3°) O Graal: Antes do cálice aparecer já havia indícios de insatisfação e problemas que prenunciavam a necessidade de mudança e transformação simbólica. Por exemplo: a história desastrosa dos amores de Guinevére, a rainha, e Lancelot e também de Tristão e Isolda; a relação conflituosa de Artur e Morgana, sua meia-irmã, e Mordred, filho incestuoso dessa relação, que quer destronar o pai; a insatisfação dos cavaleiros, durante o período de paz prolongada, por não ter como usar sua energia agressiva, levando-os a lutar em intermináveis torneios; e por último, sinais de esgotamento da Natureza, aparecendo na infertilidade da terra e dos animais. Enfim, a Idade do Filho, segundo Gioacchino de Fiori, está para se transformar na Idade do Espírito Santo. Não é por acaso que o cálice apareça justamente em Pentecostes, a festa dedicada a celebrar a descida do Espírito Santo entre os apóstolos. A transformação do símbolo nos ensina que determinados conflitos só podem ser resolvidos pelo contato direto com o divino, com o sagrado, com o Centro dentro de nós. A Távola Redonda deve ser vivida agora internamente como o poder inspirador do Espírito Santo, através de sua expressão feminina representada no símbolo do cálice. O Herói civilizador deve se transformar no Buscador espiritual. Artur cede lugar à Parsifal que sai em busca do Graal, o novo símbolo unificador.

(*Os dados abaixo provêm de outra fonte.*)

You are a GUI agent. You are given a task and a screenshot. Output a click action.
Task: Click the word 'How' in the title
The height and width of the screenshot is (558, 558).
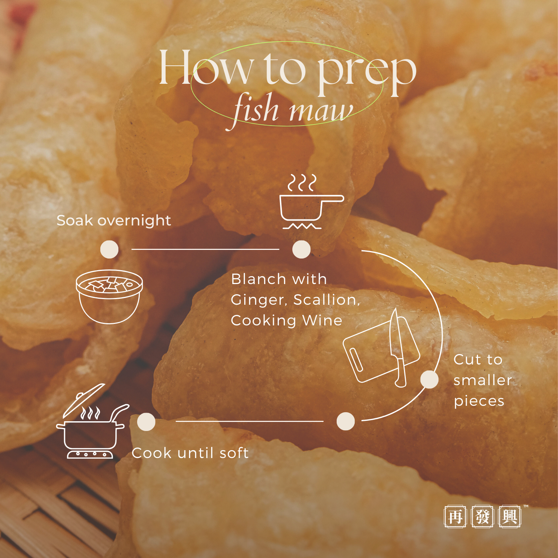(x=206, y=68)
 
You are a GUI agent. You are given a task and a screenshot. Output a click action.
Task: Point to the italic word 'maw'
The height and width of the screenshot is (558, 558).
(x=321, y=111)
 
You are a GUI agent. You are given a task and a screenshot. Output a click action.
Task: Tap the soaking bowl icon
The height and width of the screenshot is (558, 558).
(x=109, y=296)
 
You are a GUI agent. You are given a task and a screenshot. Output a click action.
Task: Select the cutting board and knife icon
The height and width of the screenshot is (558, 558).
(x=382, y=348)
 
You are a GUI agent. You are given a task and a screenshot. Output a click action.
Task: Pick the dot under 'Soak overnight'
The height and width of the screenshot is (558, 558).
(x=109, y=249)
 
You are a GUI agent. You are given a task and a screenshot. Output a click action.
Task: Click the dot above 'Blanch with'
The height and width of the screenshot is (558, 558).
(x=301, y=249)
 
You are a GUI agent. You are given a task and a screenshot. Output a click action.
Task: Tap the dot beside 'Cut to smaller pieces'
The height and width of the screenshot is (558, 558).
(x=429, y=380)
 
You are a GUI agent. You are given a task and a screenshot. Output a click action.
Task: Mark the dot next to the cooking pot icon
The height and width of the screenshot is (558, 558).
(x=146, y=422)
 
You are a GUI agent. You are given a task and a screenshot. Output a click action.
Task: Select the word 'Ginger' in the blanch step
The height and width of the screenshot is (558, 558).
(x=259, y=300)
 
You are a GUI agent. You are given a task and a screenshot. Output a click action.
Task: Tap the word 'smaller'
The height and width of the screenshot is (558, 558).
(x=483, y=380)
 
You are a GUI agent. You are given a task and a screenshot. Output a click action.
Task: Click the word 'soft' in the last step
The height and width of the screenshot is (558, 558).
(x=234, y=453)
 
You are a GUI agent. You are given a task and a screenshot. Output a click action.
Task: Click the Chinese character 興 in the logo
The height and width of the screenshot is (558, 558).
(x=510, y=517)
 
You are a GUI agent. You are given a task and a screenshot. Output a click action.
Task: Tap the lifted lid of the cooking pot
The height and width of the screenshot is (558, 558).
(x=84, y=400)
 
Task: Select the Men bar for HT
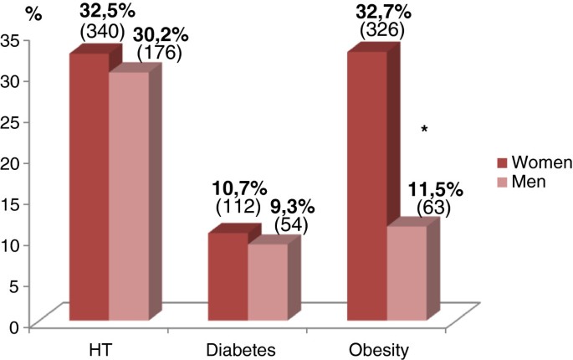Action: click(129, 196)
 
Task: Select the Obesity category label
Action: click(381, 348)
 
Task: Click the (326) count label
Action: click(381, 30)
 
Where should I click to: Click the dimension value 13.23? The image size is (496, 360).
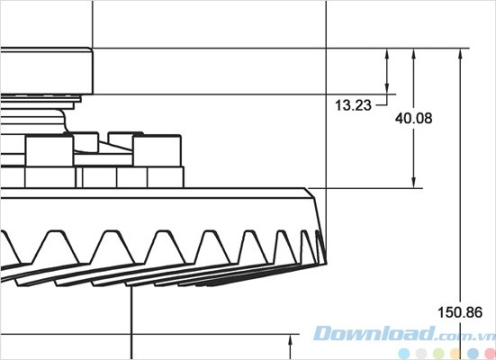353,105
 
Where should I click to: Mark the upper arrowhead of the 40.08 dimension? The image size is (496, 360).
413,53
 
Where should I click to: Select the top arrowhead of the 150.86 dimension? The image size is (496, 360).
461,53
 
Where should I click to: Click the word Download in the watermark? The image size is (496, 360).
360,332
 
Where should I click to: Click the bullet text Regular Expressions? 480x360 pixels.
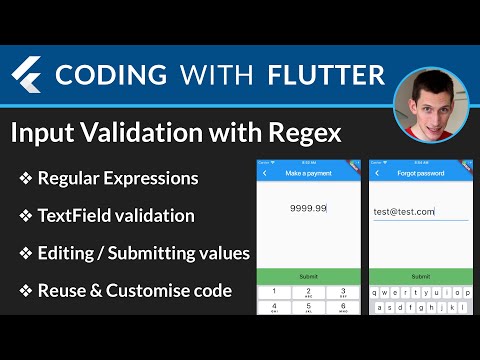pyautogui.click(x=117, y=179)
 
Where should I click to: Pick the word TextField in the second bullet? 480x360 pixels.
pyautogui.click(x=77, y=215)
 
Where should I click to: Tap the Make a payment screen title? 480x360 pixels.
pyautogui.click(x=308, y=174)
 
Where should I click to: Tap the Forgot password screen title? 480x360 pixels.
pyautogui.click(x=421, y=174)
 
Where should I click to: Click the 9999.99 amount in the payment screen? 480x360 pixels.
pyautogui.click(x=308, y=208)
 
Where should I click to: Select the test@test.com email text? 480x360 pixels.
pyautogui.click(x=405, y=211)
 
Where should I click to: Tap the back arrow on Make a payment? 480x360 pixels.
pyautogui.click(x=266, y=174)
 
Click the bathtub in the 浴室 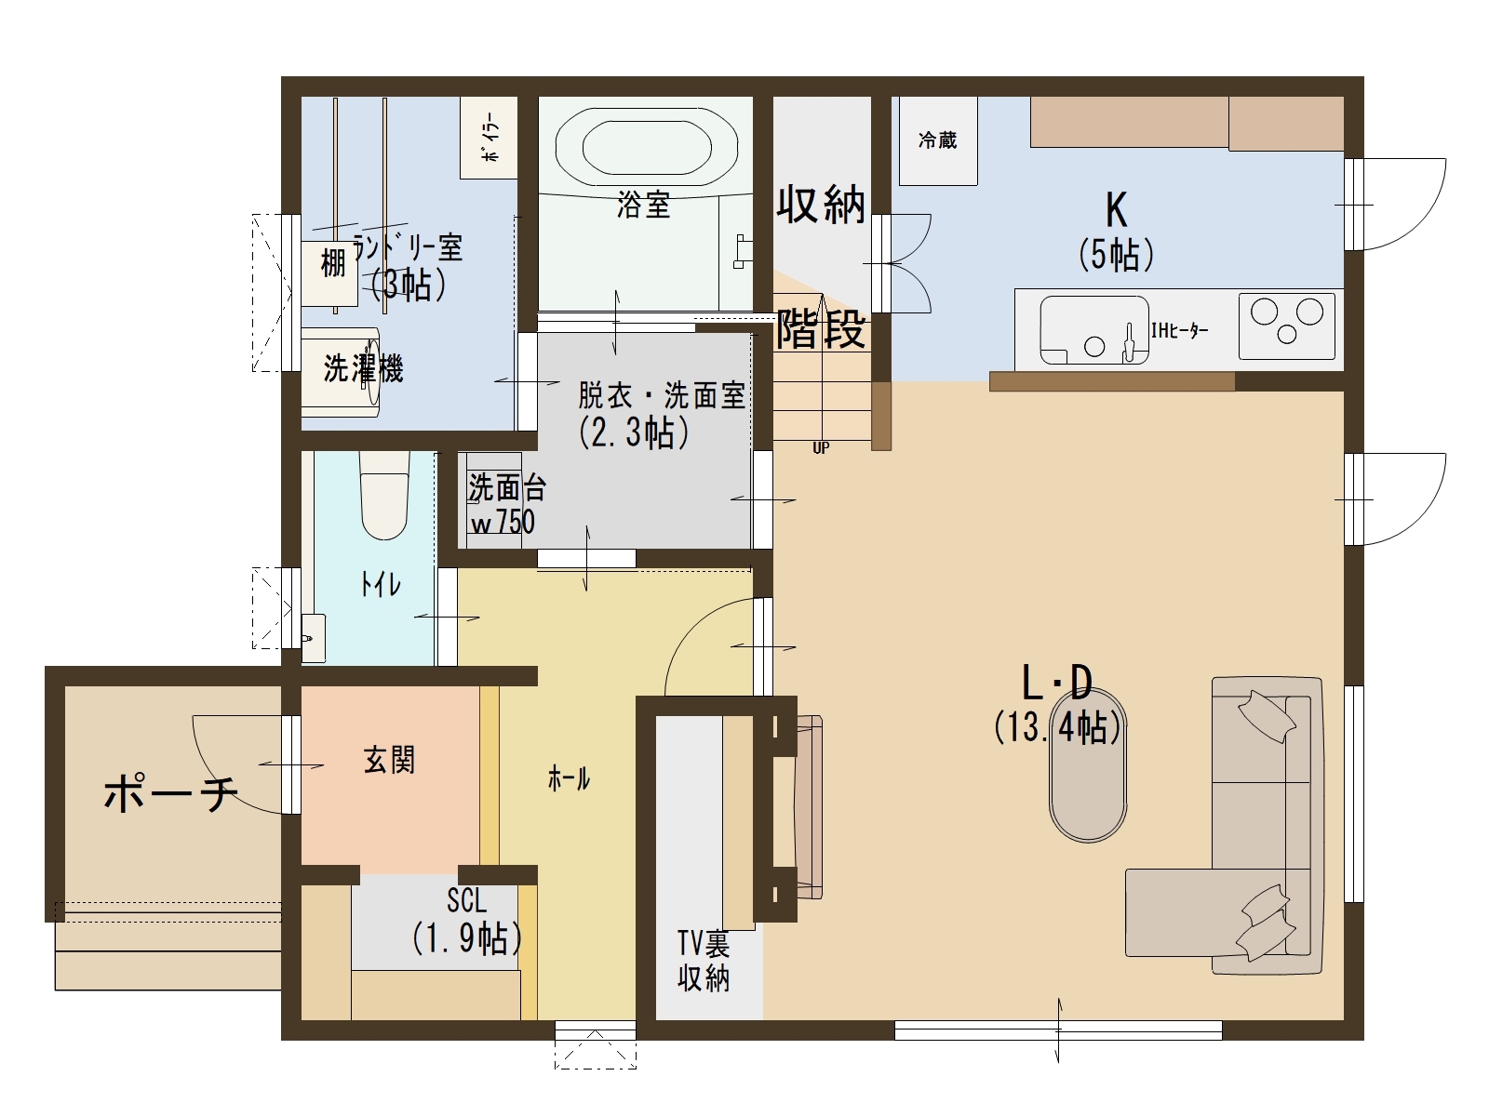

Vários guerreiros partem e nenhum consegue encontrar o castelo encantado do Rei Pescador onde estaria o cálice. Este rei tem uma ferida incurável (como todos nós) que só será curada quando alguém encontrar o Graal e lhe fizer uma pergunta: “A que serve o Graal?”. Esta é a parte mais importante do mito, o símbolo que ainda estamos longe de vivenciar, que é entender que o mais importante na jornada de nossas vidas não é achar as respostas, mas sim fazer as perguntas. A verdadeira sabedoria, como dizia Sócrates, é saber que nada sabemos e que portanto devemos sempre estar em movimento, sempre à procura, sempre na busca, e a pergunta que confere significado vai mudando de fase para fase na vida, mas nunca se esgota. Assim, essa procura não é um caminhar a êsmo, mas uma circum-ambulação em torno do Espírito, em torno do Graal, do sagrado dentro de nós: o Self, segundo C.G.Jung, nosso centro ordenador da personalidade.
Essa transição do Caldeirão, para a Távola Redonda, para o Graal é uma espiral que não elimina as fases anteriores. Devemos preservar o poder da Deusa e do princípio cristão para atingir a possibilidade de comunicação com o Espírito. Uma vez realizadas essas três etapas quem sabe possamos avançar para uma quarta fase onde o Graal se transforme no vaso transbordante de Aquário? Estamos entrando exatamente na era de Aquário, onde as riquezas acumuladas e vividas através do cálice do Graal poderão ser compartilhadas com todos. A cornucópia da abundância, a eterna fonte alquímica da sabedoria, a união das polaridades cindidas: corpo-espírito, ciência-religião, masculino-feminino, etc. Se aprendermos a servir a um princípio divino dentro de nós, não mais imposto de fora, distante da nossa condição humana, mas vivido como parte integrante da nossa natureza, o próximo passo será emaná-lo como um aroma ou, nos transformando no vaso de Aquário, permitir seu fluxo ininterrupto como um rio que se funde no mar.